California Superintendent of Public Instruction Tom Torlakson has proposed suspending several non-No Child Left Behind tests for the 2013-14 school year, as part of a proposed overhaul of the state testing system to prepare for the Common Core State Standards.
On Jan. 8, Torlakson released his recommendations for changing California's testing regimen. Suspending those tests, which are part of the Standardized Testing and Reporting (STAR) program, for the next academic year is among the more prominent ideas—many of the tests that wouldn't be administered next year are end-of-course exams in high school, as well as some 2nd grade tests in English and math. However, federally mandated tests like those in English/language arts and math for students in grades 3-8 would remain to satisfy NCLB requirements. (The U. S. Department of Education recently denied California's request for a waiver from NCLB, as my colleague Michele McNeil at Politics K-12 reported last week.)
The Academic Performance Index, which measures the performance of public high schools in the state, will also have to be adjusted to reflect the suspension of these tests. The precursor to this adjustment, and Torlakson's recommendations, was in September, when Gov. Jerry Brown, a Democrat, signed a bill sponsored by Senate President pro Tem Darrell Steinberg, a fellow Democrat, requiring the state to change API so that it relied less on standardized tests and more on measures like graduation rates and college-readiness.
In a conference call with reporters the day his recommendations were released, Torlakson said the suspension of the non-NCLB tests would allow students, teachers, and schools to transition to the upcoming tests based on the common core set to be first administered during the 2014-15 school year. Specifically, he said the idea of having fill-in-the-bubble tests dictate the form and role of tests in the state needed to end.
"We believe we need to move, and creatively move, to a new assessment," he said.
Deb Sigman, a deputy superintendent for the California education department, said suspending many of the non-NCLB tests would allow the state to "rebuild the system" for administering the common-core tests and help students acquire the "deeper learning" that the tests are intended to measure, specifically critical-thinking and problem-solving skills. (California is part of the Smarter Balanced Assessment Consortium developing those exams.)
State Assemblywoman Susan Bonilla, a Democrat and former teacher, stressed the fact that the new tests would allow teachers to adjust their classroom work based on results from their current students, instead of facing the problem of learning about their students' needs on summative assessments after they have moved on to other teachers.
"It's going to create a much stronger learning environment within our classrooms," she said.

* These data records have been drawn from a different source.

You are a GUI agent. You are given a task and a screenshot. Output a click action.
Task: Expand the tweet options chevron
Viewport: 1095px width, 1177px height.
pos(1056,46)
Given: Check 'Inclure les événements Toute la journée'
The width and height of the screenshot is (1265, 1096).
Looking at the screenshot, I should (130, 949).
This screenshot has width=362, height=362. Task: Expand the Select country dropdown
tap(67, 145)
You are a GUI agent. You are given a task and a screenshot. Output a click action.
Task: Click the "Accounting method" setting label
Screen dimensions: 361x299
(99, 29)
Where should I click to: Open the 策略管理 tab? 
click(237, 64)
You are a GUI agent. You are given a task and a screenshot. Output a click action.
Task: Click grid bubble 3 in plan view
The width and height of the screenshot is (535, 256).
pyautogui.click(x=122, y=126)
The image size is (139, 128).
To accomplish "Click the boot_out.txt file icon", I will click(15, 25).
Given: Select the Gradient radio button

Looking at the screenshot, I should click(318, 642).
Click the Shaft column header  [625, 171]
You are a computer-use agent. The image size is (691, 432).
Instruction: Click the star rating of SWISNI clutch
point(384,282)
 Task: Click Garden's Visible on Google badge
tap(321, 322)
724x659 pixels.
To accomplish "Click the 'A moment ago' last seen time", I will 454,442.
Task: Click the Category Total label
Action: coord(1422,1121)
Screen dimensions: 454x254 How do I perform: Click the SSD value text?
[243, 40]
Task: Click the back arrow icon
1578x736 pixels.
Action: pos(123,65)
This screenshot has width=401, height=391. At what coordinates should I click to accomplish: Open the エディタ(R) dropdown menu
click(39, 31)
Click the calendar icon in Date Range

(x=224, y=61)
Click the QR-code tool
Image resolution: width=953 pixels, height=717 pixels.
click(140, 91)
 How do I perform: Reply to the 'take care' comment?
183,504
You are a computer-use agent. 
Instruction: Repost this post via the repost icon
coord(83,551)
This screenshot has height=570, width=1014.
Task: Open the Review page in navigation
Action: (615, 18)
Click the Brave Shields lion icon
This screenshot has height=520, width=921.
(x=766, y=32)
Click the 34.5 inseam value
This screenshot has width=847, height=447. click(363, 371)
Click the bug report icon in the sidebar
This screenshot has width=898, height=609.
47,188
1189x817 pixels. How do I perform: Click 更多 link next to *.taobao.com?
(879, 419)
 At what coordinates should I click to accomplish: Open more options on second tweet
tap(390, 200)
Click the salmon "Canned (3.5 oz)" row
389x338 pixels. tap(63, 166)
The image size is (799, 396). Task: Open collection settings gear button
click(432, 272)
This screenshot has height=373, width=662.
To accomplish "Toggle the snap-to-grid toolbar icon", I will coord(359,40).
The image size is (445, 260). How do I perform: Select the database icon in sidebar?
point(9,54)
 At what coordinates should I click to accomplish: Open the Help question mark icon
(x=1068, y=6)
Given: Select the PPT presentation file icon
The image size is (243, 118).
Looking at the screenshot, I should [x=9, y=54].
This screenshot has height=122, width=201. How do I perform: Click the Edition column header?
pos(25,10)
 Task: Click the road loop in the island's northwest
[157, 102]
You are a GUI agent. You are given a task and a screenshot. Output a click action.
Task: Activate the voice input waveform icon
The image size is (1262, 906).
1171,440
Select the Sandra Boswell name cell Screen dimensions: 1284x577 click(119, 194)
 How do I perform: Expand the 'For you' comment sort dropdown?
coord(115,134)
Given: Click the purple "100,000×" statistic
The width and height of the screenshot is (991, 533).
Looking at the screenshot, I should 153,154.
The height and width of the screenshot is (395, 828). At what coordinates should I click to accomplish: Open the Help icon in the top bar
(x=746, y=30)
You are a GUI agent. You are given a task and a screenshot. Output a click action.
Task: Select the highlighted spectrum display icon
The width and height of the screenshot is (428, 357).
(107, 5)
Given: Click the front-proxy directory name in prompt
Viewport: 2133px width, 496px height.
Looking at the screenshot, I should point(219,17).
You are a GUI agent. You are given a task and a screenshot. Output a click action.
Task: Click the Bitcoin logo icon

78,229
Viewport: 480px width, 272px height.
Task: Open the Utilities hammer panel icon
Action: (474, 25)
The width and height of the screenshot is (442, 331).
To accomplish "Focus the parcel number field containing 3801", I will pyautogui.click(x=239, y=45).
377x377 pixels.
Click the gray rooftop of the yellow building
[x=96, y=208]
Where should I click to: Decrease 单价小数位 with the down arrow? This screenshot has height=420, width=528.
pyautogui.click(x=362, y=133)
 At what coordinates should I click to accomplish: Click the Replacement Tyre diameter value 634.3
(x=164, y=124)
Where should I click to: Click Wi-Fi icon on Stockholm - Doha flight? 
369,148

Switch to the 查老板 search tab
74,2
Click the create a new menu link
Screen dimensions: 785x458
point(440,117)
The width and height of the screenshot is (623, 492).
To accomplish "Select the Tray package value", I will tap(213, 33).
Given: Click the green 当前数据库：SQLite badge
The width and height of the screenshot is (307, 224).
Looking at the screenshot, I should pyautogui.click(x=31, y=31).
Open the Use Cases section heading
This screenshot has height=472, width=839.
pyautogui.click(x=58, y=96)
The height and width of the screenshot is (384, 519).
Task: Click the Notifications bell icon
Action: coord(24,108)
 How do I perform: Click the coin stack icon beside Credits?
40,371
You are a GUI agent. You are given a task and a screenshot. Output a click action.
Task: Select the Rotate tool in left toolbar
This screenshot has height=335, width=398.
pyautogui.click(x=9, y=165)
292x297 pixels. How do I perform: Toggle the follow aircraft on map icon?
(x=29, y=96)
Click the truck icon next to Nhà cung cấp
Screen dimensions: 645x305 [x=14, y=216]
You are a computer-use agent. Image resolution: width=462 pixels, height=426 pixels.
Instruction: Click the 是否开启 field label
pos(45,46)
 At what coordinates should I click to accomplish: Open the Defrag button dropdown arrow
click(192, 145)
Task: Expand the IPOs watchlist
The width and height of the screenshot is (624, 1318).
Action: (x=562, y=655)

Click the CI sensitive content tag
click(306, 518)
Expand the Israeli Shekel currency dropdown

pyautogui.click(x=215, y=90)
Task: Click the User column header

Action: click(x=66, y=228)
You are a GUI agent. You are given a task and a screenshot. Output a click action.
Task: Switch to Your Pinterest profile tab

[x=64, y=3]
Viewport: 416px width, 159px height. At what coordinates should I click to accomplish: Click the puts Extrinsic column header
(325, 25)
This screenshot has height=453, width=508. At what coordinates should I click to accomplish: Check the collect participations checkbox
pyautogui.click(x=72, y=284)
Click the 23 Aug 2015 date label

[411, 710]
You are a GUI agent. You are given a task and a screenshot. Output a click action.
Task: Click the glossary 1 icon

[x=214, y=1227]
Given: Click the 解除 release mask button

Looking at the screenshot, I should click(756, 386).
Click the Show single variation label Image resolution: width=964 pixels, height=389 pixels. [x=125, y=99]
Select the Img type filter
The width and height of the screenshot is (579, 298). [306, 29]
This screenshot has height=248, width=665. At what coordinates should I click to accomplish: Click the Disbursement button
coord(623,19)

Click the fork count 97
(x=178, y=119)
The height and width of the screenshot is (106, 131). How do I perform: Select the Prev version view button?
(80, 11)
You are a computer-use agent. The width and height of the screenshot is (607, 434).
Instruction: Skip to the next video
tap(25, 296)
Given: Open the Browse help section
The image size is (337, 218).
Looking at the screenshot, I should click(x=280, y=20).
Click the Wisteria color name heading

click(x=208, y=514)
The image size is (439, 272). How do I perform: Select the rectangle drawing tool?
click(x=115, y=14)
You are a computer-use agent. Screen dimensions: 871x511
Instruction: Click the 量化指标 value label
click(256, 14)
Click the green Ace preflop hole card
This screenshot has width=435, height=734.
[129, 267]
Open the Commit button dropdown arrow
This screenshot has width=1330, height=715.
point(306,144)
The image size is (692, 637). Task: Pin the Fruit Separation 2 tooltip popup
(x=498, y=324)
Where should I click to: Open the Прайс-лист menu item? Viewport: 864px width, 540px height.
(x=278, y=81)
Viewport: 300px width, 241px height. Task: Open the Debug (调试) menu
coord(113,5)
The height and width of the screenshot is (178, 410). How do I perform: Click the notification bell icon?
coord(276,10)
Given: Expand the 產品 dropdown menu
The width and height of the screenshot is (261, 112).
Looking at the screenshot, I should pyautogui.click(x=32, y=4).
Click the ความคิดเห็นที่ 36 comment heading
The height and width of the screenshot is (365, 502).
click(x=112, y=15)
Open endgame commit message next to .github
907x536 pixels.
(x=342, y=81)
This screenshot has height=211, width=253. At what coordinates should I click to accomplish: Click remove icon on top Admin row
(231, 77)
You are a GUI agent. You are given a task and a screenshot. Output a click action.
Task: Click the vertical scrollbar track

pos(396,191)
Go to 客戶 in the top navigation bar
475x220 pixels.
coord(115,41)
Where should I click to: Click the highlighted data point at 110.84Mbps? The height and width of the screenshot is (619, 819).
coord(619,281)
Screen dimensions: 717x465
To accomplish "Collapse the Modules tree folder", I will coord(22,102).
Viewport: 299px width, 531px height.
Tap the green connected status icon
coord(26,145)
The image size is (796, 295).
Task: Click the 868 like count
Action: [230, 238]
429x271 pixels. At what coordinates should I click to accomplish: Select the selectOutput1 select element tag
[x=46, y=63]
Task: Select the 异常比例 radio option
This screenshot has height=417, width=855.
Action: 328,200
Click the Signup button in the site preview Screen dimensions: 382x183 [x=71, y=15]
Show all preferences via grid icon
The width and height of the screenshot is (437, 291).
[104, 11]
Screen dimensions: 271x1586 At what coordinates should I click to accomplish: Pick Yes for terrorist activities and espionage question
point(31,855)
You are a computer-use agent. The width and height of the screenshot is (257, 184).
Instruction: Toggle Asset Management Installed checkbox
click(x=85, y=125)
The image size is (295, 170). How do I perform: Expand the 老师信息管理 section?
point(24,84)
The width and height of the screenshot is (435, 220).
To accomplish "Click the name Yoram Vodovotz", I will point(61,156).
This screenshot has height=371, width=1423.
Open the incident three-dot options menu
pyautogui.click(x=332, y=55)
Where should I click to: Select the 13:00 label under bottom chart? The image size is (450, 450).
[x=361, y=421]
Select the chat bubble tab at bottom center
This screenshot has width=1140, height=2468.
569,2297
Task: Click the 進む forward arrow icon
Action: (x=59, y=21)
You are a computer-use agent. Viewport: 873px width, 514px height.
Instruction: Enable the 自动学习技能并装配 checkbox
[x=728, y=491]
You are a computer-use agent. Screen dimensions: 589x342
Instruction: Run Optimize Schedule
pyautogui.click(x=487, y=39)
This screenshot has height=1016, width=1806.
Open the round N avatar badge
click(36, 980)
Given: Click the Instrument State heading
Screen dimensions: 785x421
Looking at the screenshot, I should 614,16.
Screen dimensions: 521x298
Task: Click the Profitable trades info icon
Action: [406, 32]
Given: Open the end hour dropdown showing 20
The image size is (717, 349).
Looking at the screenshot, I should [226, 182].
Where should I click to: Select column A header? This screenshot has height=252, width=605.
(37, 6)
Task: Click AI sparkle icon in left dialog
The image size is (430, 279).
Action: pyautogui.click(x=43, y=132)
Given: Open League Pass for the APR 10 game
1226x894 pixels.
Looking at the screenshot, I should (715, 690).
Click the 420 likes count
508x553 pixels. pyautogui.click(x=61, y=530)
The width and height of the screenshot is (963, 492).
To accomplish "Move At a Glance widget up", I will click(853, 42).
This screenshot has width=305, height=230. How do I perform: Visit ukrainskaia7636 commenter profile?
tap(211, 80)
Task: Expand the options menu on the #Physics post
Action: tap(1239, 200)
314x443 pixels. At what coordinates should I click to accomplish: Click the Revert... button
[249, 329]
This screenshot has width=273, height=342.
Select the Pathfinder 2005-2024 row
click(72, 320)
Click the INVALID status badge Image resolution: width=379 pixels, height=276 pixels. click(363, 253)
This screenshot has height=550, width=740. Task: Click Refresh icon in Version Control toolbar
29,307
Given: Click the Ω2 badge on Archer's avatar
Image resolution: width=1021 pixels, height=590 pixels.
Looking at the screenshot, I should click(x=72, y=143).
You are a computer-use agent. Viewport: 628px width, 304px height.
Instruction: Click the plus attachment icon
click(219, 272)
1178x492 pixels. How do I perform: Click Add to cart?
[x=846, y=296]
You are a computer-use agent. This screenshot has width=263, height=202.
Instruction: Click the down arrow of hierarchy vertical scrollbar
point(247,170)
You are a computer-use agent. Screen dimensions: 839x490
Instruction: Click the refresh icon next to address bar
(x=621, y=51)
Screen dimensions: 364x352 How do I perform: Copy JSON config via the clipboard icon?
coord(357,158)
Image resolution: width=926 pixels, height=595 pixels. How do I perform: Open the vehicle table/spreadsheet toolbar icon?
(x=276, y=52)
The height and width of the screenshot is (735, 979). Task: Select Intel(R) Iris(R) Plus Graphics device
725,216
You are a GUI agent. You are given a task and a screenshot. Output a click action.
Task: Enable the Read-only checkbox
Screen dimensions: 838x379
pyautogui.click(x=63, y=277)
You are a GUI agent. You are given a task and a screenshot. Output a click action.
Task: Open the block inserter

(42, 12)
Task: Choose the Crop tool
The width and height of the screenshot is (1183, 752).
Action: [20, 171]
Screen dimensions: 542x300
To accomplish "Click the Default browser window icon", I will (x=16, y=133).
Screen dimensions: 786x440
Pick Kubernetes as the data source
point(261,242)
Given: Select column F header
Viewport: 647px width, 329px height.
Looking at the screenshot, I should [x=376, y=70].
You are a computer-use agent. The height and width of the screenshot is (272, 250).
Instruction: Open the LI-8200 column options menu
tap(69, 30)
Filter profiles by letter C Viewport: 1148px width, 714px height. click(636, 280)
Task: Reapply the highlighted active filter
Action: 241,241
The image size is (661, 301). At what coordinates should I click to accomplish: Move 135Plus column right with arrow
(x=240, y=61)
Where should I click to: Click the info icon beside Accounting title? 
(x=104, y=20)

Officials on the call conceded that with the role of technology in the upcoming common-core assessments, California was still assessing schools' access to technology. Torlakson noted that in a preliminary survey, the state found that one computer is available for every three students in the state's public schools.
Other recommendations from Torlakson include conducting a study comparing the state's current assessments to the Smarter Balanced tests; considering alternatives to the state's high school exit exam; and considering adopting "matriculation" exams that allow middle and high school students to demonstrate "mastery" of subjects for employers and colleges that could fulfill exit exam requirements. The state department noted that the current high school exit exam would not be suspended as part of Torlakson's recommendations.